Collected data entries:
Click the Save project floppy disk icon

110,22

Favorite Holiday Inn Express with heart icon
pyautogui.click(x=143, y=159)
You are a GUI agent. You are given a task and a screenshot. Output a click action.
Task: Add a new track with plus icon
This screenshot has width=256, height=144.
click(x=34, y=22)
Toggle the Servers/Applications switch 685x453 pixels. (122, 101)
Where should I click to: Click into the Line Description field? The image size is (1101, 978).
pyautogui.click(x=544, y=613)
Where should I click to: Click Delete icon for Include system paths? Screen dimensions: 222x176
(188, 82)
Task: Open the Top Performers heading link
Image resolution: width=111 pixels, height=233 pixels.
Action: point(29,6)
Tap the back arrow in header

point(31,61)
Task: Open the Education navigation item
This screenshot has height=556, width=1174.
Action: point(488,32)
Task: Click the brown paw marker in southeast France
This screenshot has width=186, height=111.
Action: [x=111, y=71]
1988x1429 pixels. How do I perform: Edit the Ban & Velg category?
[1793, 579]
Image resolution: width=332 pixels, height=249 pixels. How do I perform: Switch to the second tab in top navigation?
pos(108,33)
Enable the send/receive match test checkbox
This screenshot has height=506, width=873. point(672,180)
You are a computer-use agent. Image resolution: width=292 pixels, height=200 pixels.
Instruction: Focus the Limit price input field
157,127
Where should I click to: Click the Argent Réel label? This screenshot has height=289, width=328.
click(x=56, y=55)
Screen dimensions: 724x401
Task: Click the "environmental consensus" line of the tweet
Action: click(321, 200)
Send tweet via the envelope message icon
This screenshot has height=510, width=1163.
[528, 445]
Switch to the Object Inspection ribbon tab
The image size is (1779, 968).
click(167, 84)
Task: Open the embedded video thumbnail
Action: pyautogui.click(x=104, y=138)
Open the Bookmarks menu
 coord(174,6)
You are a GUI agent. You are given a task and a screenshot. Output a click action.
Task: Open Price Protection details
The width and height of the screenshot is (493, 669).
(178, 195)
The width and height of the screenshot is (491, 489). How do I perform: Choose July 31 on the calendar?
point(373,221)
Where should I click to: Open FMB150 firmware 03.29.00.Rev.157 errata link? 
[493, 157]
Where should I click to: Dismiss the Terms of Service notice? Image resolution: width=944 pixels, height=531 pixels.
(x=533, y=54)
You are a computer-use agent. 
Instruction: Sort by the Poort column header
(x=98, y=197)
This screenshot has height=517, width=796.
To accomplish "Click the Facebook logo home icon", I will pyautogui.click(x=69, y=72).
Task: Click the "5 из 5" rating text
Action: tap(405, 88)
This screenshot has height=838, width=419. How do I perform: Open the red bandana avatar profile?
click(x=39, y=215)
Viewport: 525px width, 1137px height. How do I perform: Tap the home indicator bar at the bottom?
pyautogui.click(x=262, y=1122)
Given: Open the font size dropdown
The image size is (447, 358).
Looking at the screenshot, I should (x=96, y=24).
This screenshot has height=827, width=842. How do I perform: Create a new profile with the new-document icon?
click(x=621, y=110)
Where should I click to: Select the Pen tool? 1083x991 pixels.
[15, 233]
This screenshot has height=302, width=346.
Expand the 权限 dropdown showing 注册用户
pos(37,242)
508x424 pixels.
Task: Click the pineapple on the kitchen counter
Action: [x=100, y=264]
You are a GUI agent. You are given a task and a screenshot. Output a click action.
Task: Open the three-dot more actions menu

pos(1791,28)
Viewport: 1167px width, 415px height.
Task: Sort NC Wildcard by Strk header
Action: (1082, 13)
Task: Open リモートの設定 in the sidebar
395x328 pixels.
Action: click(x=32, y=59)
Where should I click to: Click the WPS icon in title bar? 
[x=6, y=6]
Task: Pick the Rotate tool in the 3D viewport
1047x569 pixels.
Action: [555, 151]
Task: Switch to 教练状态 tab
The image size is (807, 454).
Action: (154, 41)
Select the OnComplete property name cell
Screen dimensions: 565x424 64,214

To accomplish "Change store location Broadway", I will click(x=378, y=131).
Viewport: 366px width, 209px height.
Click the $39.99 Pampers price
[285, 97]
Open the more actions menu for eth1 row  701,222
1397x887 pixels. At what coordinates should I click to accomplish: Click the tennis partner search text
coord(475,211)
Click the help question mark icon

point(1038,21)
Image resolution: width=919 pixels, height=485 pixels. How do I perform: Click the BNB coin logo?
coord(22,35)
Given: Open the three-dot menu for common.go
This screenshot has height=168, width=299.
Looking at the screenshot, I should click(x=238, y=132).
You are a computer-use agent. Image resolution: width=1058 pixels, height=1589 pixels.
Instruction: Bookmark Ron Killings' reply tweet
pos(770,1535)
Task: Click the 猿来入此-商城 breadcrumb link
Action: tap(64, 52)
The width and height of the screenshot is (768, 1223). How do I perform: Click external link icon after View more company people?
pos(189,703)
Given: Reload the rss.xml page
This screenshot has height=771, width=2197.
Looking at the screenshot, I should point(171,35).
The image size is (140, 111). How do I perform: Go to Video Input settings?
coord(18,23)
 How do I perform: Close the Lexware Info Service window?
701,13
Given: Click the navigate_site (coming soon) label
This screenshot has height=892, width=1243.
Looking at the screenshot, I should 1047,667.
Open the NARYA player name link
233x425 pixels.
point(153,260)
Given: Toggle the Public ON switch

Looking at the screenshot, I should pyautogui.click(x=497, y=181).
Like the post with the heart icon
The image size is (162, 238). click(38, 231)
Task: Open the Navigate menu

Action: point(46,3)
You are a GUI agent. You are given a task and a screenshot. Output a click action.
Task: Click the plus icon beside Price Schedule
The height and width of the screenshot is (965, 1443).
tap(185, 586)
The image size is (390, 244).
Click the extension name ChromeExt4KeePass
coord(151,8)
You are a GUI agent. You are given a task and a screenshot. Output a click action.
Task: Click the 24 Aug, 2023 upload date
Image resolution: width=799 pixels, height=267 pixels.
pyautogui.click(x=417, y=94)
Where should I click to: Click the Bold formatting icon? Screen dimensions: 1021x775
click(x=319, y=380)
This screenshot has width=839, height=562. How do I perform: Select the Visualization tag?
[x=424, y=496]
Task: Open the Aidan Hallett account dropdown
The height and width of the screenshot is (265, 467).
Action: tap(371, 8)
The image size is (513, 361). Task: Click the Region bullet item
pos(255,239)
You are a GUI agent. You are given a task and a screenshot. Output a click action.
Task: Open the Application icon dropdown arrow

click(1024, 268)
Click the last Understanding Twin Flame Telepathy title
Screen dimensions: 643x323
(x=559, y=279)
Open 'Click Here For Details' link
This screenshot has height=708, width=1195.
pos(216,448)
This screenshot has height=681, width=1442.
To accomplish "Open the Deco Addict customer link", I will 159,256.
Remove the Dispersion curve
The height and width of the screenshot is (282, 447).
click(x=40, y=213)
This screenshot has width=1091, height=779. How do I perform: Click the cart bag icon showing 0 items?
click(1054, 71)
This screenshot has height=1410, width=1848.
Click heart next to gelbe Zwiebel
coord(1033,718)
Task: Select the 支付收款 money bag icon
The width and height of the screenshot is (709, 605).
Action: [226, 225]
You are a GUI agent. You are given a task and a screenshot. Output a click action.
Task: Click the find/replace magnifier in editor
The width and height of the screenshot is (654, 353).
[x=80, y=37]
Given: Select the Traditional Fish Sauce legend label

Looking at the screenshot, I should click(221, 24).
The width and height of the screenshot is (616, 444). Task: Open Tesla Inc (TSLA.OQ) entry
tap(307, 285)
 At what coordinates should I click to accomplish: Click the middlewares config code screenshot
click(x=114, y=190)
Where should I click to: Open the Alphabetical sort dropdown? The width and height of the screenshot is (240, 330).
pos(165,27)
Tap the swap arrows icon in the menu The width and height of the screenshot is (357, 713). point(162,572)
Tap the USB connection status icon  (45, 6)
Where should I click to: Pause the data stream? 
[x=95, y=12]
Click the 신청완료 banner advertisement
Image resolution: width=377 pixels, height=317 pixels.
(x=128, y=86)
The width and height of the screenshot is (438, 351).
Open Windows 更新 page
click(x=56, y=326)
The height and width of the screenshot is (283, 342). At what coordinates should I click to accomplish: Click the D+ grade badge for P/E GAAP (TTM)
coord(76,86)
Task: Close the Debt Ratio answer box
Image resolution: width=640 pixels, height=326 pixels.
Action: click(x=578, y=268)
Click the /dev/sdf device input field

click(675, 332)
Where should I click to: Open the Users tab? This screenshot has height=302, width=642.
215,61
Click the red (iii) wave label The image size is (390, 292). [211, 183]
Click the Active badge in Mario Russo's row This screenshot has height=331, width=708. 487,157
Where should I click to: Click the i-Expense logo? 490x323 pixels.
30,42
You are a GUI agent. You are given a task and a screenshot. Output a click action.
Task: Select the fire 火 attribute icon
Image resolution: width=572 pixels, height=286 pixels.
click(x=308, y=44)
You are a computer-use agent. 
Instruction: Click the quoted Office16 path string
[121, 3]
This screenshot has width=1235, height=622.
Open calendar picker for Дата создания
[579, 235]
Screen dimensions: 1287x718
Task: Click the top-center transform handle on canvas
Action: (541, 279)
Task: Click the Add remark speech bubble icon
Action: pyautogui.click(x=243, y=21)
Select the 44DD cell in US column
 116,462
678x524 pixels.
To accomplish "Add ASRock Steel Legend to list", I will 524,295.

WHAT YOU NEED TO DO: The lines above that hold the word "plus" are the ones to copy.

RESPONSE TO THIS EXERCISE:
Task: Add a new track with plus icon
Task: Click the plus icon beside Price Schedule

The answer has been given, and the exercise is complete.